While it’s not an omega-3 fat, it works in conjunction with those anti-inflammatory fatty acids to nourish the skin without causing negative side effects.
7. Calendula Cream
Popular in natural anti-itch and eczema creams, calendula is an herbal remedy. It has even shown up in natural infant diaper creams because it’s known for reducing inflammation.
While it can be helpful for some with eczema, others may find that it worsens the itch. Some herbal remedies can worsen environmental or outside allergens, so be sure to read the labels on any products and avoid this and other plant or herb based remedies if hay fever, ragweed, or pollen are allergenic triggers.
8. Dead Sea Bath Salts
Sea salt can help to provide itch relief in baths, but dead sea salt is especially therapeutic for skin conditions. It can lead to better skin hydration and barrier function. It can also help decrease overall itchiness and inflammation.
Following a bath with dead sea salts, it is still important to gently pat dry and immediately apply moisturizer to prevent losses from skin.
9. Vitamin E
Vitamin E is a fat-soluble nutrient that is beneficial both internally and topically for eczema. Internal supplementation may not be appropriate for children, however, so check with their doctor first.
Vitamin E oil comes in different potencies, but a generalized 400 IU formula might work for daily moisture and skin protection.
Adults can also take 400 IU internally of an encapsulated product, but it’s still best to check with a doctor for interactions and dosage.

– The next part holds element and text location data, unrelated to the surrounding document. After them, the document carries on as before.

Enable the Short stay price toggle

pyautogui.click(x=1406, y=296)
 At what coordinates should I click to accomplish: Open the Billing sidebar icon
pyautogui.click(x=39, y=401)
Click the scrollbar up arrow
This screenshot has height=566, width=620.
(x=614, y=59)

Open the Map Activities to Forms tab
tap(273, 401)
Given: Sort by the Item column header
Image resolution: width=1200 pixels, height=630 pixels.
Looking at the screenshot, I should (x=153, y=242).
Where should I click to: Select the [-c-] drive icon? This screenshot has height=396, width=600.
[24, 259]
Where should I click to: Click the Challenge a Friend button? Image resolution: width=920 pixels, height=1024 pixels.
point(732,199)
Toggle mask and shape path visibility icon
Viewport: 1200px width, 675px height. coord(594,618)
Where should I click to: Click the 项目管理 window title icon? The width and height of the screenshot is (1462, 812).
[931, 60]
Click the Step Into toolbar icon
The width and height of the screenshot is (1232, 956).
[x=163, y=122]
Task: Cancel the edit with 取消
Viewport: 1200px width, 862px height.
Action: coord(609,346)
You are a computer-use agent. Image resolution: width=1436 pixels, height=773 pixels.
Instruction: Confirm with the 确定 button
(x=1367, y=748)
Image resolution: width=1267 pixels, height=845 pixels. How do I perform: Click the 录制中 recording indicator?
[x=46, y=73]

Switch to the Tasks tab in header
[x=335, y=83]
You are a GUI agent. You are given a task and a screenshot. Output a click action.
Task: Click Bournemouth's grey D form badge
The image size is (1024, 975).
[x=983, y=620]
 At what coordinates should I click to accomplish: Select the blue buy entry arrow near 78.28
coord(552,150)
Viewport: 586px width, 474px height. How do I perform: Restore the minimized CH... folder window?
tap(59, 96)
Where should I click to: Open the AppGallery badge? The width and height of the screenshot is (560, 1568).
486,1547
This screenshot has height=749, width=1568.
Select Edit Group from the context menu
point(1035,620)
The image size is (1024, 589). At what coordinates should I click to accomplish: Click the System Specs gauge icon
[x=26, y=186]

10. Vitamin D Supplementation
Vitamin D is a crucial nutrient for many aspects of health, including immunity. Since eczema is thought to be tied to autoimmunity or immune problems, optimizing vitamin D levels can be important.
Supplementation should be done under a doctor’s direction since it’s a fat-soluble nutrient and gets stored in fat cells. Taking too much can result in toxicity.
You can get vitamin D from the sun, and if you get enough direct exposure you might not need to supplement. Getting levels tested is the best way to determine if you need extra support or not.
Levels below 35 are considered to be inadequate, and between 40 and 75 are optimal.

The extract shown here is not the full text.